Collection entries
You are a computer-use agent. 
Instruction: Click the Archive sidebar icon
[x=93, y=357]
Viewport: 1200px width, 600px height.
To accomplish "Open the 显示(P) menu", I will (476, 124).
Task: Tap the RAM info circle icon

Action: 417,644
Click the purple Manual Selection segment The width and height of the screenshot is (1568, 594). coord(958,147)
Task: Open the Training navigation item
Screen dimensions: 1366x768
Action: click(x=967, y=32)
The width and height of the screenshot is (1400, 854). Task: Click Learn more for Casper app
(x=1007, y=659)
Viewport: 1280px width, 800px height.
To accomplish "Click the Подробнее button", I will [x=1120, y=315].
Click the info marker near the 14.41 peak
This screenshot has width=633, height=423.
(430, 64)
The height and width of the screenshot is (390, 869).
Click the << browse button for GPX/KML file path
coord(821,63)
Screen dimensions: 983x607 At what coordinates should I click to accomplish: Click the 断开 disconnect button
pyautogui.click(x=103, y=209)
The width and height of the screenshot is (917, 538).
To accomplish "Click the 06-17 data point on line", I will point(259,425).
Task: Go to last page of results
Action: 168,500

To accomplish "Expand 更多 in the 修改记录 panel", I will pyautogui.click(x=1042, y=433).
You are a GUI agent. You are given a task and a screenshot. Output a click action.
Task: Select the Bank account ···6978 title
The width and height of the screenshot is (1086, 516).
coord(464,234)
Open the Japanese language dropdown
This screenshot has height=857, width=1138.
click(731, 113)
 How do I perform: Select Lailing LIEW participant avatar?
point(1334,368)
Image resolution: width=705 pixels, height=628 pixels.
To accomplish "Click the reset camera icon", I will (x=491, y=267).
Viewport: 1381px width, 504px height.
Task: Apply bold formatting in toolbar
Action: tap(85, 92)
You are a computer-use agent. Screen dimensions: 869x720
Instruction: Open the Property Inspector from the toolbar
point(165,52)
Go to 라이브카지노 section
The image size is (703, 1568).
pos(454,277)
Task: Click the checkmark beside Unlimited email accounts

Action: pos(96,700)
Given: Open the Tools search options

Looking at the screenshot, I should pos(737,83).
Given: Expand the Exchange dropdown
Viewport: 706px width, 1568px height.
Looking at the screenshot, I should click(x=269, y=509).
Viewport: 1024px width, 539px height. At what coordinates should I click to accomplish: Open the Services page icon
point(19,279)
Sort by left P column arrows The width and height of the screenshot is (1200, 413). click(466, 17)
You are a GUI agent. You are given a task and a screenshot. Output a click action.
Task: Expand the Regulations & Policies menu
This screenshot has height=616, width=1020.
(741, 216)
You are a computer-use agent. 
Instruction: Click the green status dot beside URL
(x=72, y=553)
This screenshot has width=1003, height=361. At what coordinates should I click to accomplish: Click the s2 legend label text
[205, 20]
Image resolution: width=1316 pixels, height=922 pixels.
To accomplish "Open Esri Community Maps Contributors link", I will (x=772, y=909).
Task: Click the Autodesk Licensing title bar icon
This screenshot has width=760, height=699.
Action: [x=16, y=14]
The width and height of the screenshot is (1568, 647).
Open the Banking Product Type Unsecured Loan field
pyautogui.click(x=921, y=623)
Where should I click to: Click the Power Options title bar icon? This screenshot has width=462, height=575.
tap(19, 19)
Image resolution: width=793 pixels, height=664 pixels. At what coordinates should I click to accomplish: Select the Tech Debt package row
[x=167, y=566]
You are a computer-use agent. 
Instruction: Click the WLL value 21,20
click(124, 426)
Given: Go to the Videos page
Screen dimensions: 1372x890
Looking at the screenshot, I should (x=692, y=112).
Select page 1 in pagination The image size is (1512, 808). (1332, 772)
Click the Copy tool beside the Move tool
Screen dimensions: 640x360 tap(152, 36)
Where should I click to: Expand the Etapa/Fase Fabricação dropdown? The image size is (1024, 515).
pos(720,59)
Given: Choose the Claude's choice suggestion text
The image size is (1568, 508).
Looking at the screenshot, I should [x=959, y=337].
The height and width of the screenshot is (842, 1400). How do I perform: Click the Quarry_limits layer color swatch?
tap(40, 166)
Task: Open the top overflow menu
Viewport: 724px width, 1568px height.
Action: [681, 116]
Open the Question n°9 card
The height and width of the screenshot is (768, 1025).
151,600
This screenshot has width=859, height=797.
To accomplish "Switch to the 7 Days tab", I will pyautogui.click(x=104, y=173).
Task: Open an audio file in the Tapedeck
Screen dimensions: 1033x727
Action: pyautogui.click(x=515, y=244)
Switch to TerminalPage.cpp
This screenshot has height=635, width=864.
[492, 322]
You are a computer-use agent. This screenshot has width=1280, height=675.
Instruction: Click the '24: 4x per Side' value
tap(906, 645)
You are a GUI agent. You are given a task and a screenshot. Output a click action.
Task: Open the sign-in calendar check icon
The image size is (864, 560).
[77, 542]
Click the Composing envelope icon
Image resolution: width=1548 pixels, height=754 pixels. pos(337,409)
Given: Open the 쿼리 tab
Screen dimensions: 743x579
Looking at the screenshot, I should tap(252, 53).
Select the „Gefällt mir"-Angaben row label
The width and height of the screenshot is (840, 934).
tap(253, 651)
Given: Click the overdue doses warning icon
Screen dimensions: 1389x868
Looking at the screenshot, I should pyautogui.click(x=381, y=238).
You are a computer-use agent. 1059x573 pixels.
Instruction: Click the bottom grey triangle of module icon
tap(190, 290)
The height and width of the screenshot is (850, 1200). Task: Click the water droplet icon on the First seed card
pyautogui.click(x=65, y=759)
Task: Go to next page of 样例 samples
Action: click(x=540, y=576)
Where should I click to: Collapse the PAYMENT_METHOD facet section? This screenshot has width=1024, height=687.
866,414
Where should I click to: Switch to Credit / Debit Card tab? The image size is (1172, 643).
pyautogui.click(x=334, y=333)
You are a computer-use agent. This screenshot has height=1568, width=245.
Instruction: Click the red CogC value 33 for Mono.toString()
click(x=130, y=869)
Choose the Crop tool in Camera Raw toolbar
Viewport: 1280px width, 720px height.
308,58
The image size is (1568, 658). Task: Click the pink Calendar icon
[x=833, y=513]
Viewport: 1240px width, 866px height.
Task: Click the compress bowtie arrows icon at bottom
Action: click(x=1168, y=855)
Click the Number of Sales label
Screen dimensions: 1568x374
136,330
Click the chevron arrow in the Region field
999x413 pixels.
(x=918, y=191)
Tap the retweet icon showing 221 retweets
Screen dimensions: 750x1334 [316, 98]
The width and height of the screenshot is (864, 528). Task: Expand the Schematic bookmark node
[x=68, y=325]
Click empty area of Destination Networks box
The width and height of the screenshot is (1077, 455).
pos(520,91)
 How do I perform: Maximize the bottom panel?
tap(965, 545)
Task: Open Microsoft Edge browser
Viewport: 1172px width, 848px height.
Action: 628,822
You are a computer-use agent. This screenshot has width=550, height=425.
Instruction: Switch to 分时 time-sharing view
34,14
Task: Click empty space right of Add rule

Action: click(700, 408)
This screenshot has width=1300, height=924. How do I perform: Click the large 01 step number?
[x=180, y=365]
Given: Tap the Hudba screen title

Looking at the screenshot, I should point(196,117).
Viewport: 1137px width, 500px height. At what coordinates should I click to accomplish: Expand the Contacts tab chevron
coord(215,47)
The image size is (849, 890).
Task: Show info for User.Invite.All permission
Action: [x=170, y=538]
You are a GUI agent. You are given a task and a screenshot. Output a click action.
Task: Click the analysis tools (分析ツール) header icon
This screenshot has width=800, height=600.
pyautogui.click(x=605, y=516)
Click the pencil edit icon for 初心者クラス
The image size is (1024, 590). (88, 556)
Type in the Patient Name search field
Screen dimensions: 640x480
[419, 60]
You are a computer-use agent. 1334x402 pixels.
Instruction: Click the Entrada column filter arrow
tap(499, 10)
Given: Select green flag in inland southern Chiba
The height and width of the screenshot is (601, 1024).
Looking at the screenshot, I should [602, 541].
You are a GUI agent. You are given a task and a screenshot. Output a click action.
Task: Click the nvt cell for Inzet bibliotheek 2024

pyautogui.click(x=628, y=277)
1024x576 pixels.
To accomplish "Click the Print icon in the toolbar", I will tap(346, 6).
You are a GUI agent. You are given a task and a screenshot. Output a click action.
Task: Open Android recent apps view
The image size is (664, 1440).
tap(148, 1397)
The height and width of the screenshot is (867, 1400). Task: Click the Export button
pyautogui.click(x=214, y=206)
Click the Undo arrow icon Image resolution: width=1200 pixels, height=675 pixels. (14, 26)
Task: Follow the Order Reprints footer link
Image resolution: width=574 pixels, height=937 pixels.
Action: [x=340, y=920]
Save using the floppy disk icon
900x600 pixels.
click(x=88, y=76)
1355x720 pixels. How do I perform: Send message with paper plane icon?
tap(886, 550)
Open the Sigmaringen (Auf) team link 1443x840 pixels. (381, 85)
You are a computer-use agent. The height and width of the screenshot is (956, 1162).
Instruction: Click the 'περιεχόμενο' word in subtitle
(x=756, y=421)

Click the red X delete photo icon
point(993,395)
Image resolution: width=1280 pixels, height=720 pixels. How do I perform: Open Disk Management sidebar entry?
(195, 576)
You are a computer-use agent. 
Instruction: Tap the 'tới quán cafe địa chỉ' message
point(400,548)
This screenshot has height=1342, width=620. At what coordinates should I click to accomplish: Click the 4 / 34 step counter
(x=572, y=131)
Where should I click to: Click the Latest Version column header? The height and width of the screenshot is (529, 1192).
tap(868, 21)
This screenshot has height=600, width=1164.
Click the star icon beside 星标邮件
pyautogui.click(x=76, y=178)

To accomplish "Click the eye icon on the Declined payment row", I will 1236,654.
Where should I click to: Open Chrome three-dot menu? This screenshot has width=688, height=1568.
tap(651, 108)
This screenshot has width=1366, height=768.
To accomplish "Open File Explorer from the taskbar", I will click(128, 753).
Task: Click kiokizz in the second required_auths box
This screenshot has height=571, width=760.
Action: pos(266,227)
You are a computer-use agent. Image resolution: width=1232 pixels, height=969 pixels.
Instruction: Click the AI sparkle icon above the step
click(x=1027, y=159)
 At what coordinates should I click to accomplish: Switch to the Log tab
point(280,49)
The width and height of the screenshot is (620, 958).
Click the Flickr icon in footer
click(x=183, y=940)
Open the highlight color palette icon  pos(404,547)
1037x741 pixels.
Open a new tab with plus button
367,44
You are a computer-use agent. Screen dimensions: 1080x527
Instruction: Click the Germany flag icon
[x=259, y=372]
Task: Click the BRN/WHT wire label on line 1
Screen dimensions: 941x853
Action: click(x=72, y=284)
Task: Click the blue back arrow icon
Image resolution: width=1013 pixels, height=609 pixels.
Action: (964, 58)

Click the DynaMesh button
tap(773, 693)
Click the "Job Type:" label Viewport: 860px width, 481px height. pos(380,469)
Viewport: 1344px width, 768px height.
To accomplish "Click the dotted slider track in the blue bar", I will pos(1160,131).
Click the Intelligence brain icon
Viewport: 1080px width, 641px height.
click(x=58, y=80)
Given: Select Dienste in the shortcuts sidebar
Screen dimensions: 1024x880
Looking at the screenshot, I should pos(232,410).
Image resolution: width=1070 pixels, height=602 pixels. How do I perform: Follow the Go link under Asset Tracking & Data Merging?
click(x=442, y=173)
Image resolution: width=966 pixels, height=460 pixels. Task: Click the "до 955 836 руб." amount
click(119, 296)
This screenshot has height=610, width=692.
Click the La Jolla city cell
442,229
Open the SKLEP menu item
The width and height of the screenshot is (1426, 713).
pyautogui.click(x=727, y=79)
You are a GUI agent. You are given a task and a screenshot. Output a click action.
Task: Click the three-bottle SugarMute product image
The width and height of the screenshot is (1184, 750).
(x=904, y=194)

▶ _About this exercise_:
The answer is a bare number: how many lines of the records contain the string "item"?

▶ _Result for this exercise_:
2